=== Begin Enclosure ===
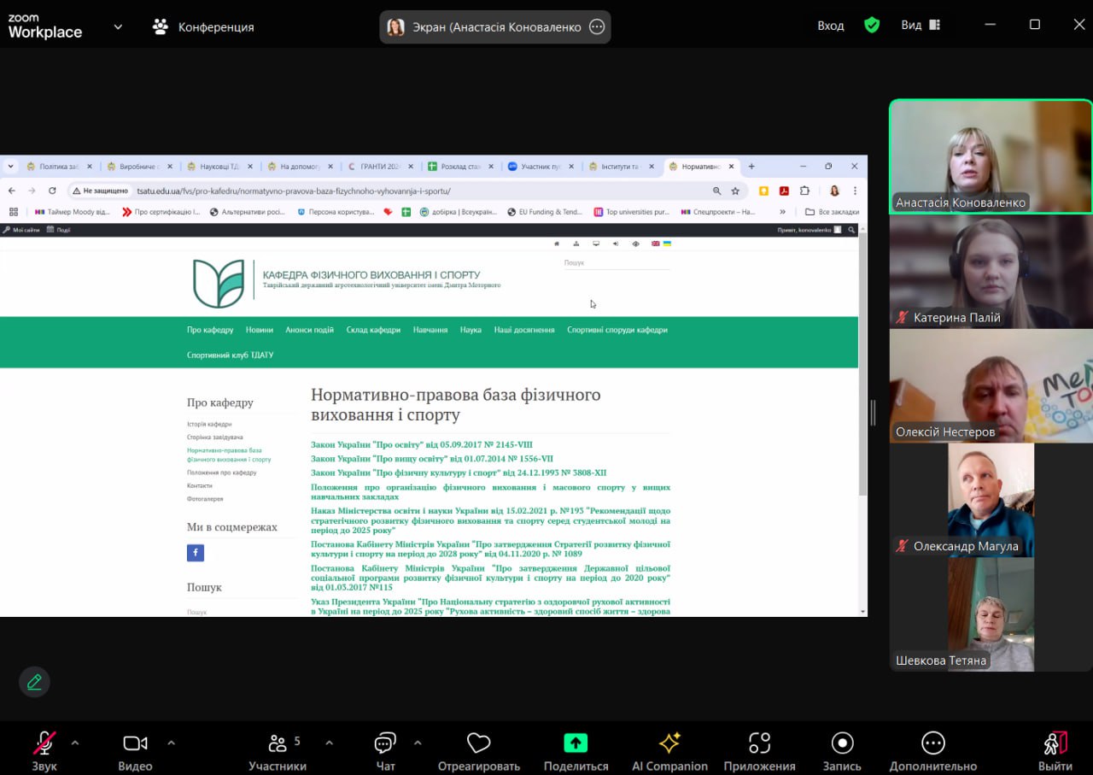Open the Участники participants panel
The height and width of the screenshot is (775, 1093).
pos(278,744)

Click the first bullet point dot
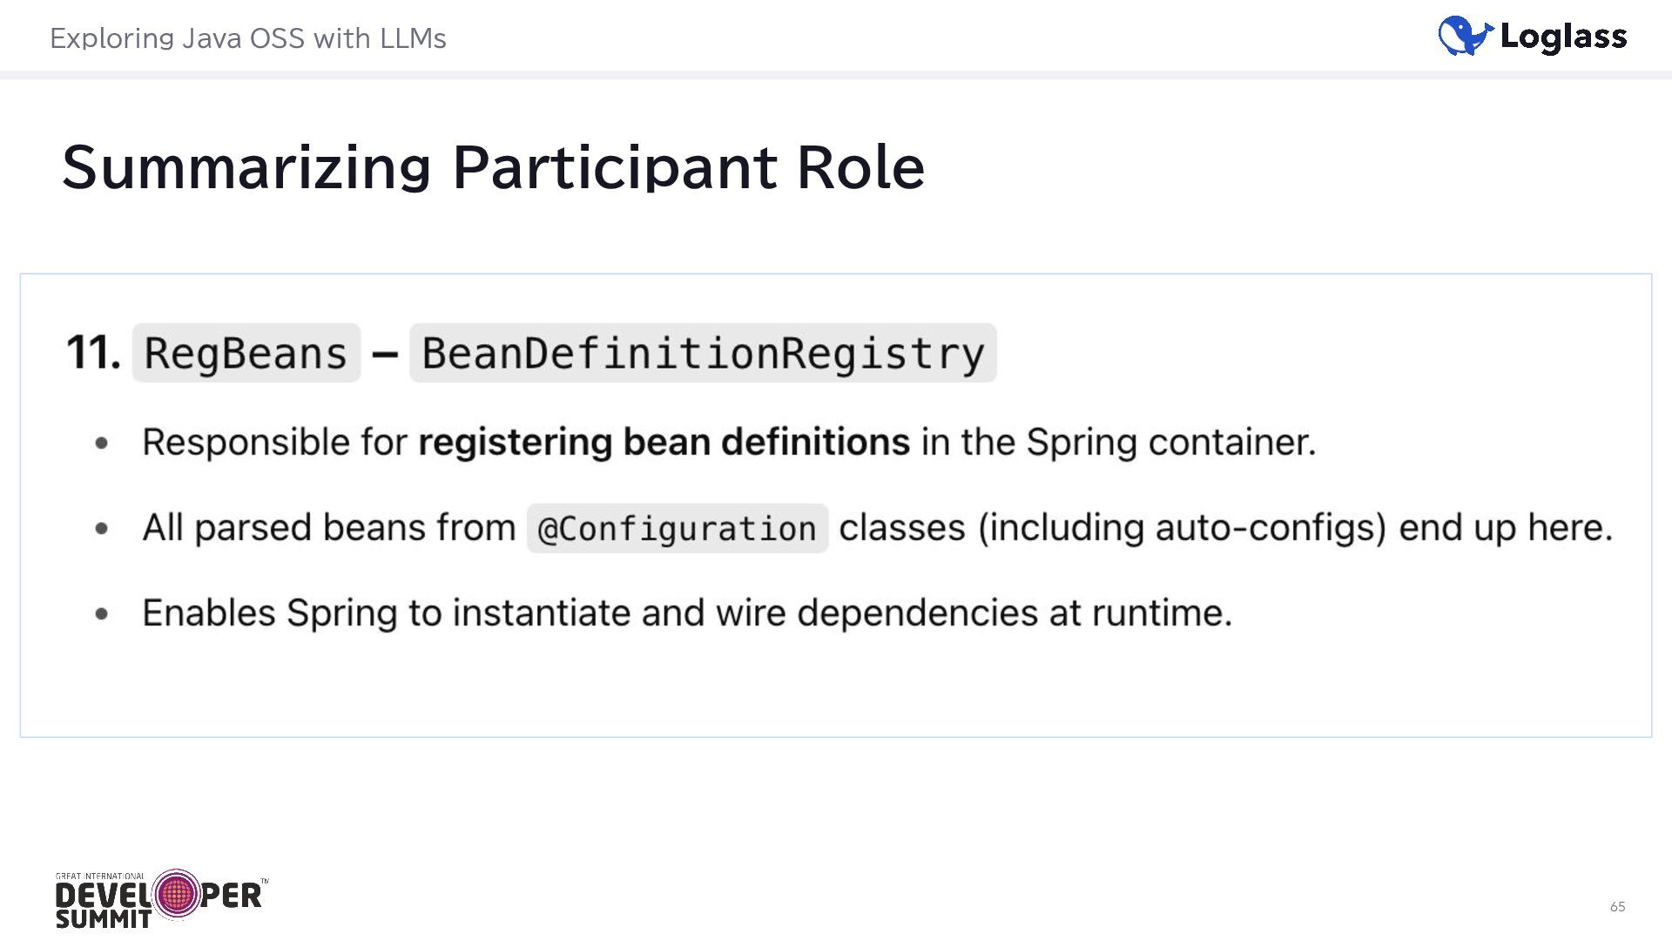[102, 443]
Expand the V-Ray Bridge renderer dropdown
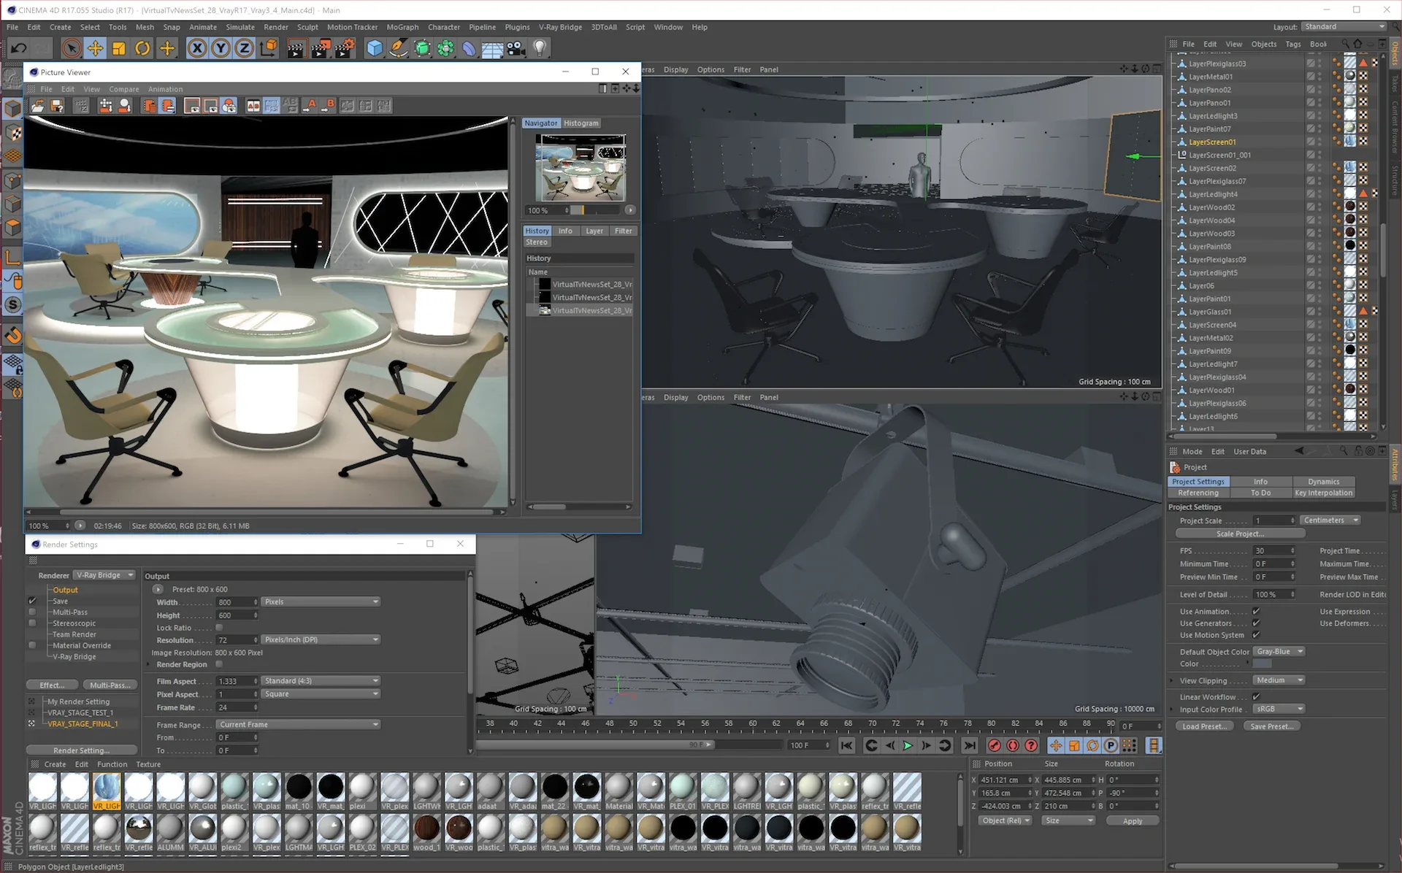Viewport: 1402px width, 873px height. click(129, 574)
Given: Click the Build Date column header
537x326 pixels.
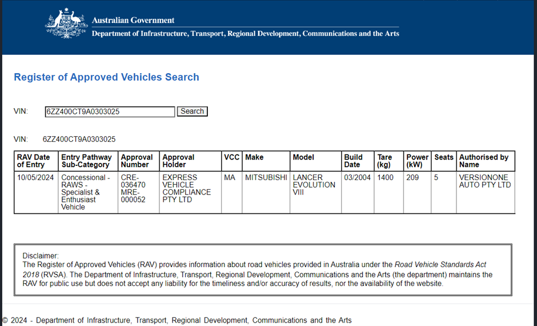Looking at the screenshot, I should coord(354,161).
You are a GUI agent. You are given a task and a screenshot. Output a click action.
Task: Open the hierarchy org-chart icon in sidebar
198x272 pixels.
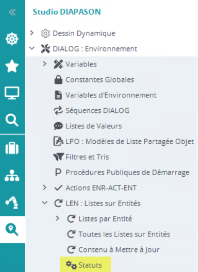click(12, 176)
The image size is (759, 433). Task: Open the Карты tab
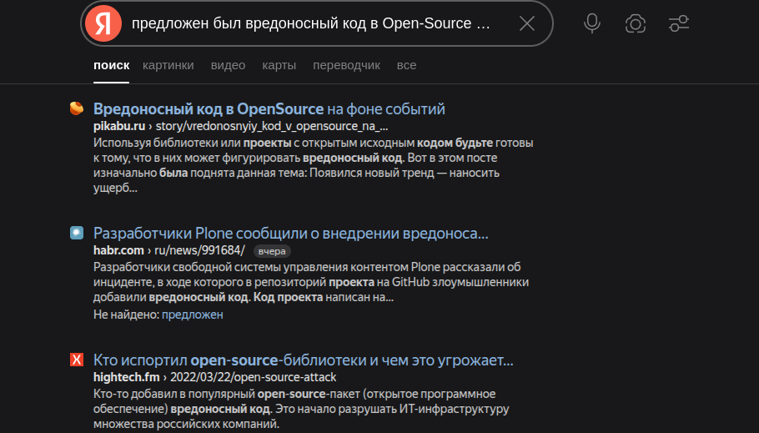tap(279, 65)
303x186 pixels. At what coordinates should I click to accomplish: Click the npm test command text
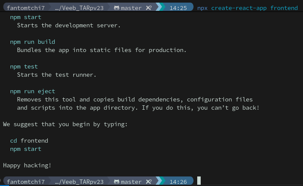(x=24, y=66)
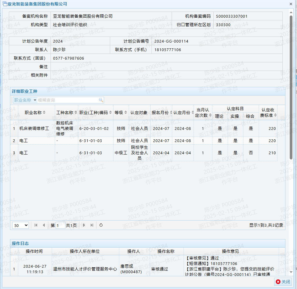This screenshot has height=289, width=297.
Task: Refresh the occupation table list
Action: [x=101, y=225]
=== End Enclosure ===
Transcribe exactly the line that contains "303x186 pixels. At" and each line after it through the end of the listing. Leave out the pictures.

Exercise solution
303x186 pixels. At what coordinates should I click to accomplish: Click the npm test command text
(x=24, y=66)
This screenshot has height=289, width=297.
Task: Refresh the occupation table list
Action: [x=101, y=225]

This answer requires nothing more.